Citing a study released by American AI company Anthropic this month, Ernst noted a stark “implementation gap”.
The study showed that while AI was theoretically capable of performing many high-paying tasks, real-world adoption lagged significantly due to regulatory hurdles, system integration complexities and the need for human oversight.
While AI was having an impact on specific sectors – notably software engineering – and entry-level roles, Ernst said broader concerns about its impact on youth employment were misplaced.
Comparing China’s youth jobless rates – 16.1 per cent for 16- to 24-year-olds and 7.2 per cent for 25- to 29-year-olds – to those of some European countries where the figure could be over 20 per cent, he said they were not exceptionally high.

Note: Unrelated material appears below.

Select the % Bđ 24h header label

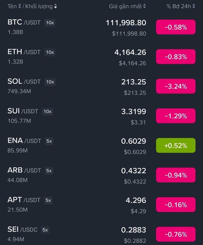point(179,6)
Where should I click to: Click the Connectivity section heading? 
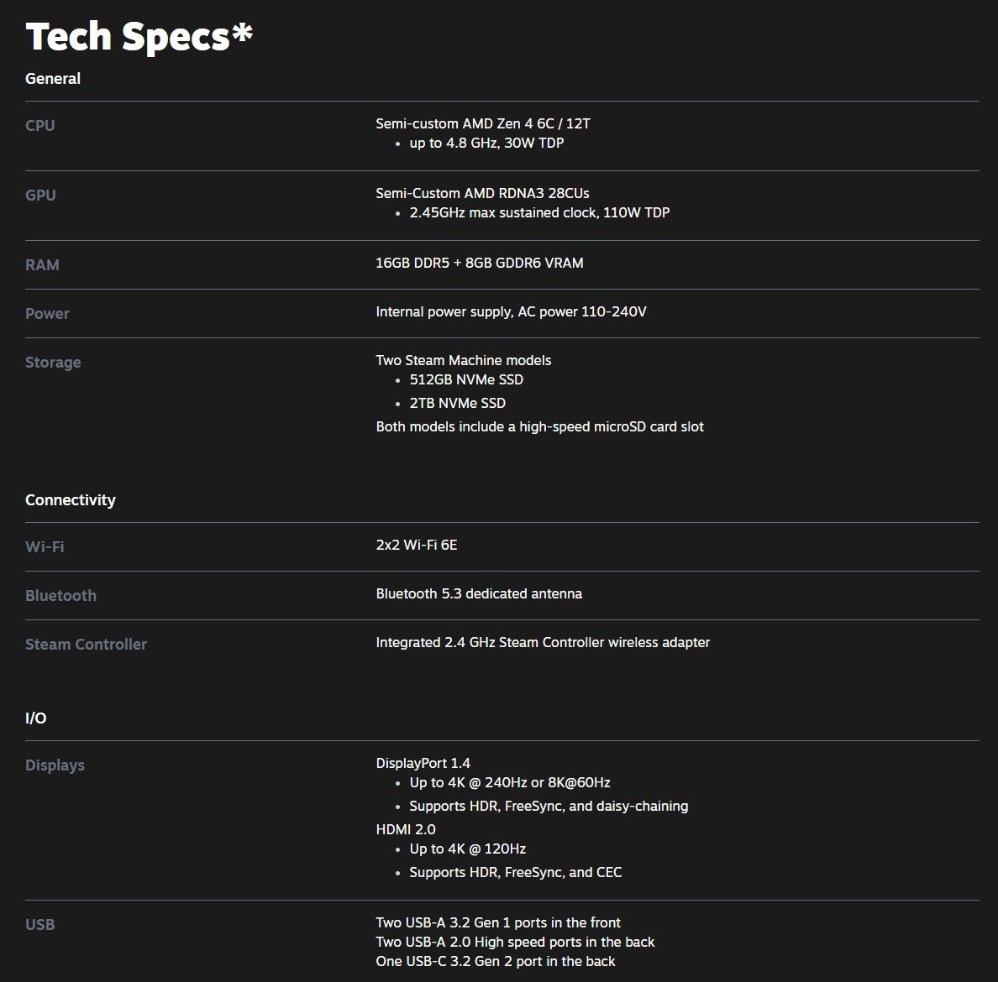point(71,500)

Instead, the struggle for young people was “mostly related to the current economic slowdown, more than to specific AI”.
In the labour market, AI was more about reshaping and transforming jobs rather than massively replacing them, he said, because it allowed workers to focus on complex, high-value-added tasks.
Ernst dismissed the “fixed-pie fallacy” – the idea that labour demand is finite.
Using the automotive and healthcare sectors as examples, he said that as increased efficiency lowered prices, market demand rose, increasing the need for labour. “Considering the demographic developments that we see in China, we are risking running out of workers, not running out of jobs,” Ernst said, adding that in ageing societies like China, AI could bridge critical gaps in elderly and medical care. “So the job has not disappeared.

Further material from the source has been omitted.